As liliáceas Smilax japicanga e S. papyracea Duhamel apresentam difundidos relatos na literatura tradicional, da comprovação etnofarmacológica de equivalência medicinal (Coimbra, 1941; Cruz, 1965). Por outro lado, o gênero Smilax e, portanto, estas espécies de ocorrência cosmopolita apresentam como caráter quimiotaxonômico comum a produção e acúmulo dos metabólitos secundários - saponinas, em raízes e rizomas (Okanishi, 1965; Haranischfeger, 1983; BHC, 1992). Esta classe estrutural de substâncias bioativas tem sua ação biológica associada com componentes sintomatológicos (BHC, 1992) da síndrome terapêutica de insuficiência venosa crônica.
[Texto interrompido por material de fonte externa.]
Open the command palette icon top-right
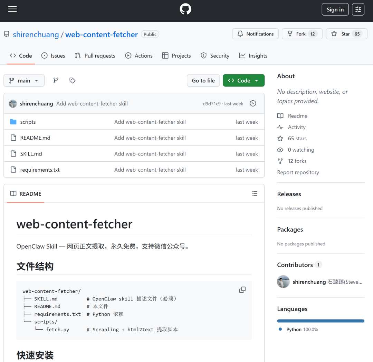 click(358, 9)
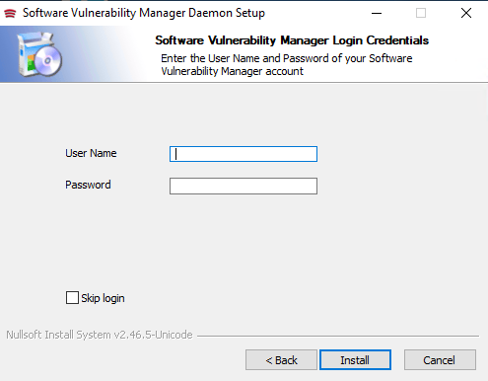Click the Login Credentials header title
The image size is (488, 381).
point(292,40)
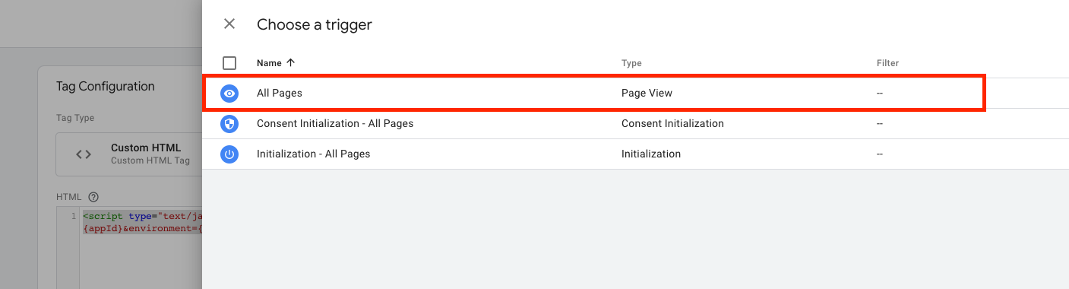Screen dimensions: 1069x289
Task: Click the Filter column header
Action: pos(887,63)

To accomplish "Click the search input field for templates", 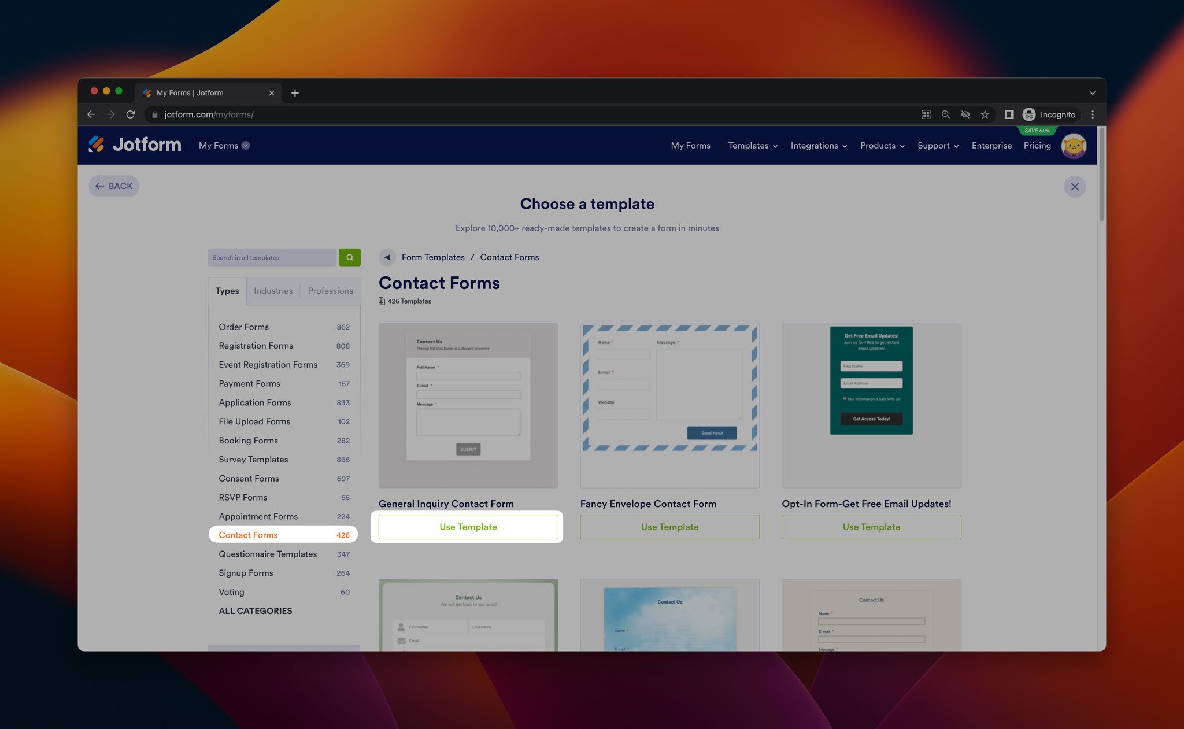I will click(274, 257).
Apresenta em sua composição amido, mucilagem, resinas e saponinas, especialmente a sarsaponina que, por hidrólise, resulta em glicose e sarsapogenina. Os derivados dessa planta - extrato líquido, tintura ou xarope - têm ação diurética, sudorípara e depurativa, sendo utilizados no tratamento de afecções do aparelho urinário, como depurativo, em casos de gota, reumatismo, artritismo, estrófulo, sífilis e dermatoses(4,34).

Conclusões

A revisão bibliográfica efetuada coligiu razoável número de artigos e citações registradas nos últimos dez anos referentes ao extrato de Aesculus hippocastanun (escina) e ao rutosido. A análise desse material revelou novos aspectos bioquímicos, farmacodinâmicos e de ação terapêutica da escina e do rutosido. Os dados apresentados confirmam a ação dos princípios ativos da associação medicamentosa objeto desta revisão, no aumento do tônus venoso e da resistência vascular, bem como na redução da fragilidade capilar. Confirmam, ainda, os efeitos antiexsudativo, anti-inflamatório, normalizador da permeabilidade capilar e redutor do edema em casos de insuficiência venosa crônica. Com base nesses dados, pode-se afirmar que a associação medicamentosa estudada representa importante opção terapêutica complementar no tratamento sintomático das varizes e hemorróidas.